======== Stored data

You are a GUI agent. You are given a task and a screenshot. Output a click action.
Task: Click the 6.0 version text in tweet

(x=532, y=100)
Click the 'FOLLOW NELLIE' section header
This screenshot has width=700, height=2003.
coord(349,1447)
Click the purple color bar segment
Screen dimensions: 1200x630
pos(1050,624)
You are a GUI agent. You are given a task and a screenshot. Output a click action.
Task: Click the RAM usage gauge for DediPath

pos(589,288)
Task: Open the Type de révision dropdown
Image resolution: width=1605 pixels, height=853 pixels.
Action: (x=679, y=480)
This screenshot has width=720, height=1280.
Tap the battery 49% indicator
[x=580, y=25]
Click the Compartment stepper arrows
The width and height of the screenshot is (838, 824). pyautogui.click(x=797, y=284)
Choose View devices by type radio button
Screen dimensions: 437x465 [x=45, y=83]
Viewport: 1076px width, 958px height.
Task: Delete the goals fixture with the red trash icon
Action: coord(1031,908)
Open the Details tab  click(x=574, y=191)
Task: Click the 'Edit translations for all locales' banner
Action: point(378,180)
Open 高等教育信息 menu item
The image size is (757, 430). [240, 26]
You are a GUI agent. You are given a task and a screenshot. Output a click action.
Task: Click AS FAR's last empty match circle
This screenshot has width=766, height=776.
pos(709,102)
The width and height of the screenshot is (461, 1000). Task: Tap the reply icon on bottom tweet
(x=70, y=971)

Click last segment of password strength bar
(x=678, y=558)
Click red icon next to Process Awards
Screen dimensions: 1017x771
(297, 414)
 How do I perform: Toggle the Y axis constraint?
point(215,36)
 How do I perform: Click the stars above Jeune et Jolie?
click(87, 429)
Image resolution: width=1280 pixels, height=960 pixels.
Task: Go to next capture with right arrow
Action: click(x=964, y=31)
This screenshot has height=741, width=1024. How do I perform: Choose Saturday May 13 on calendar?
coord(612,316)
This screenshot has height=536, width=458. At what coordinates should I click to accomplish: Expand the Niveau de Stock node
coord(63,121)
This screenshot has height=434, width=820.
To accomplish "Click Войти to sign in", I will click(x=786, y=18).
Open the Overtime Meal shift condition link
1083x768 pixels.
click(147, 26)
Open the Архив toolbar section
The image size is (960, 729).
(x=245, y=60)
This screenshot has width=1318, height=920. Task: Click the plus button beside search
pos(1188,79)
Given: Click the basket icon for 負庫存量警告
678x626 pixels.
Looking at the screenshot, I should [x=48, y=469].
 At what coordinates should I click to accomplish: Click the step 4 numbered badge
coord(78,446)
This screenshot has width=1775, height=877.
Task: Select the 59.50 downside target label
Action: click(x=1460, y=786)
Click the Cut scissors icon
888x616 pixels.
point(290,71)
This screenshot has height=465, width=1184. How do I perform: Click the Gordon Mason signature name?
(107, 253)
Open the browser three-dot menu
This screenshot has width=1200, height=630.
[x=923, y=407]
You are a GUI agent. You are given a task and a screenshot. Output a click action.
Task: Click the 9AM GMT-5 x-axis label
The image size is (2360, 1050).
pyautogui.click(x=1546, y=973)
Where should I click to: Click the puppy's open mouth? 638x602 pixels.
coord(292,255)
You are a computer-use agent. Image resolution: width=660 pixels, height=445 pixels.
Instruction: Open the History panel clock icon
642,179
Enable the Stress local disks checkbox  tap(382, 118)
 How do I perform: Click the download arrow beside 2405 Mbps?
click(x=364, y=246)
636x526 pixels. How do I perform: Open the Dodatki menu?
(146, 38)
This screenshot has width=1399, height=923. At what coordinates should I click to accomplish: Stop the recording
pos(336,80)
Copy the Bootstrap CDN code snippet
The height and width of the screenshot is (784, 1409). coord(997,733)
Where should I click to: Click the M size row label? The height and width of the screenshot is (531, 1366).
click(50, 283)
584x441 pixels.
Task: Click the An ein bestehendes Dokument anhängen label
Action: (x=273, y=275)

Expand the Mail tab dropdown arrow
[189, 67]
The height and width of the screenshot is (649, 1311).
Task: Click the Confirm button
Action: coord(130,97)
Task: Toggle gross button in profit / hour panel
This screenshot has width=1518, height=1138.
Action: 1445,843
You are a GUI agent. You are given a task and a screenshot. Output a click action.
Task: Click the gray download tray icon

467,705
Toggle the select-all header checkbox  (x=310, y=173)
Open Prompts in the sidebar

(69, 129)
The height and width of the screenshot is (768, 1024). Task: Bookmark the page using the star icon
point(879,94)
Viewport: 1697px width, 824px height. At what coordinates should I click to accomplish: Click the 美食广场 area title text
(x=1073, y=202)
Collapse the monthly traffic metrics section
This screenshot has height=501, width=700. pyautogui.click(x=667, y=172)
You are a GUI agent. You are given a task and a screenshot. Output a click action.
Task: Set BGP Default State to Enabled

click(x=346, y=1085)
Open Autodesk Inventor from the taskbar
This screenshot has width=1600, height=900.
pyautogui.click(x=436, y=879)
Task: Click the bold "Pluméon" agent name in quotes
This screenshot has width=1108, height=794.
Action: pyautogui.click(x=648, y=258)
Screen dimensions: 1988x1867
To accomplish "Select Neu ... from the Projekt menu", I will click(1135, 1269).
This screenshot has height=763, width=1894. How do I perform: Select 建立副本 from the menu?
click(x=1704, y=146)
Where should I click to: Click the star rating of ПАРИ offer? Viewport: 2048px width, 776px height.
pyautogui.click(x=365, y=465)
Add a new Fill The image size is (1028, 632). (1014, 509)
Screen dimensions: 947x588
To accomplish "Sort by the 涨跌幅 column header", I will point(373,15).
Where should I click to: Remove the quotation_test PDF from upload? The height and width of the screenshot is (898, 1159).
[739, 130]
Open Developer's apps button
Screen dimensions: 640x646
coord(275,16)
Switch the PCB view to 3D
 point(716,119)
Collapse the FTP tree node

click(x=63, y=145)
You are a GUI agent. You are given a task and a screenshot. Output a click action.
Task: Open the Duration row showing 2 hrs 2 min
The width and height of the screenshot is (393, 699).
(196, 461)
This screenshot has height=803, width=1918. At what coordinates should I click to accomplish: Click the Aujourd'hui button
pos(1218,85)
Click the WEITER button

================

- **What the exercise asks**: All of the entries above need to be output again exactly.

- **Worked solution**:
You are a GUI agent. You are given a task and a screenshot. Output a click action.
Task: Click the 6.0 version text in tweet

(x=532, y=100)
Click the 'FOLLOW NELLIE' section header
This screenshot has width=700, height=2003.
coord(349,1447)
Click the purple color bar segment
Screen dimensions: 1200x630
pos(1050,624)
You are a GUI agent. You are given a task and a screenshot. Output a click action.
Task: Click the RAM usage gauge for DediPath

pos(589,288)
Task: Open the Type de révision dropdown
Image resolution: width=1605 pixels, height=853 pixels.
Action: (x=679, y=480)
This screenshot has width=720, height=1280.
Tap the battery 49% indicator
[x=580, y=25]
Click the Compartment stepper arrows
The width and height of the screenshot is (838, 824). pyautogui.click(x=797, y=284)
Choose View devices by type radio button
Screen dimensions: 437x465 [x=45, y=83]
Viewport: 1076px width, 958px height.
Task: Delete the goals fixture with the red trash icon
Action: coord(1031,908)
Open the Details tab  click(x=574, y=191)
Task: Click the 'Edit translations for all locales' banner
Action: point(378,180)
Open 高等教育信息 menu item
The image size is (757, 430). [240, 26]
You are a GUI agent. You are given a task and a screenshot. Output a click action.
Task: Click AS FAR's last empty match circle
This screenshot has width=766, height=776.
pos(709,102)
The width and height of the screenshot is (461, 1000). Task: Tap the reply icon on bottom tweet
(x=70, y=971)

Click last segment of password strength bar
(x=678, y=558)
Click red icon next to Process Awards
Screen dimensions: 1017x771
(297, 414)
 How do I perform: Toggle the Y axis constraint?
point(215,36)
 How do I perform: Click the stars above Jeune et Jolie?
click(87, 429)
Image resolution: width=1280 pixels, height=960 pixels.
Task: Go to next capture with right arrow
Action: click(x=964, y=31)
This screenshot has height=741, width=1024. How do I perform: Choose Saturday May 13 on calendar?
coord(612,316)
This screenshot has height=536, width=458. At what coordinates should I click to accomplish: Expand the Niveau de Stock node
coord(63,121)
This screenshot has height=434, width=820.
To accomplish "Click Войти to sign in", I will click(x=786, y=18).
Open the Overtime Meal shift condition link
1083x768 pixels.
click(147, 26)
Open the Архив toolbar section
The image size is (960, 729).
(x=245, y=60)
This screenshot has width=1318, height=920. Task: Click the plus button beside search
pos(1188,79)
Given: Click the basket icon for 負庫存量警告
678x626 pixels.
Looking at the screenshot, I should [x=48, y=469].
 At what coordinates should I click to accomplish: Click the step 4 numbered badge
coord(78,446)
This screenshot has width=1775, height=877.
Task: Select the 59.50 downside target label
Action: click(x=1460, y=786)
Click the Cut scissors icon
888x616 pixels.
point(290,71)
This screenshot has height=465, width=1184. How do I perform: Click the Gordon Mason signature name?
(107, 253)
Open the browser three-dot menu
This screenshot has width=1200, height=630.
[x=923, y=407]
You are a GUI agent. You are given a task and a screenshot. Output a click action.
Task: Click the 9AM GMT-5 x-axis label
The image size is (2360, 1050).
pyautogui.click(x=1546, y=973)
Where should I click to: Click the puppy's open mouth? 638x602 pixels.
coord(292,255)
You are a computer-use agent. Image resolution: width=660 pixels, height=445 pixels.
Instruction: Open the History panel clock icon
642,179
Enable the Stress local disks checkbox  tap(382, 118)
 How do I perform: Click the download arrow beside 2405 Mbps?
click(x=364, y=246)
636x526 pixels. How do I perform: Open the Dodatki menu?
(146, 38)
This screenshot has width=1399, height=923. At what coordinates should I click to accomplish: Stop the recording
pos(336,80)
Copy the Bootstrap CDN code snippet
The height and width of the screenshot is (784, 1409). coord(997,733)
Where should I click to: Click the M size row label? The height and width of the screenshot is (531, 1366).
click(50, 283)
584x441 pixels.
Task: Click the An ein bestehendes Dokument anhängen label
Action: (x=273, y=275)

Expand the Mail tab dropdown arrow
[189, 67]
The height and width of the screenshot is (649, 1311).
Task: Click the Confirm button
Action: coord(130,97)
Task: Toggle gross button in profit / hour panel
This screenshot has width=1518, height=1138.
Action: 1445,843
You are a GUI agent. You are given a task and a screenshot. Output a click action.
Task: Click the gray download tray icon

467,705
Toggle the select-all header checkbox  (x=310, y=173)
Open Prompts in the sidebar

(69, 129)
The height and width of the screenshot is (768, 1024). Task: Bookmark the page using the star icon
point(879,94)
Viewport: 1697px width, 824px height. At what coordinates should I click to accomplish: Click the 美食广场 area title text
(x=1073, y=202)
Collapse the monthly traffic metrics section
This screenshot has height=501, width=700. pyautogui.click(x=667, y=172)
You are a GUI agent. You are given a task and a screenshot. Output a click action.
Task: Set BGP Default State to Enabled

click(x=346, y=1085)
Open Autodesk Inventor from the taskbar
This screenshot has width=1600, height=900.
pyautogui.click(x=436, y=879)
Task: Click the bold "Pluméon" agent name in quotes
This screenshot has width=1108, height=794.
Action: pyautogui.click(x=648, y=258)
Screen dimensions: 1988x1867
To accomplish "Select Neu ... from the Projekt menu", I will click(1135, 1269).
This screenshot has height=763, width=1894. How do I perform: Select 建立副本 from the menu?
click(x=1704, y=146)
Where should I click to: Click the star rating of ПАРИ offer? Viewport: 2048px width, 776px height.
pyautogui.click(x=365, y=465)
Add a new Fill The image size is (1028, 632). (1014, 509)
Screen dimensions: 947x588
To accomplish "Sort by the 涨跌幅 column header", I will point(373,15).
Where should I click to: Remove the quotation_test PDF from upload? The height and width of the screenshot is (898, 1159).
[739, 130]
Open Developer's apps button
Screen dimensions: 640x646
coord(275,16)
Switch the PCB view to 3D
 point(716,119)
Collapse the FTP tree node

click(x=63, y=145)
You are a GUI agent. You are given a task and a screenshot. Output a click action.
Task: Open the Duration row showing 2 hrs 2 min
The width and height of the screenshot is (393, 699).
(196, 461)
This screenshot has height=803, width=1918. At what coordinates should I click to accomplish: Click the Aujourd'hui button
pos(1218,85)
Click the WEITER button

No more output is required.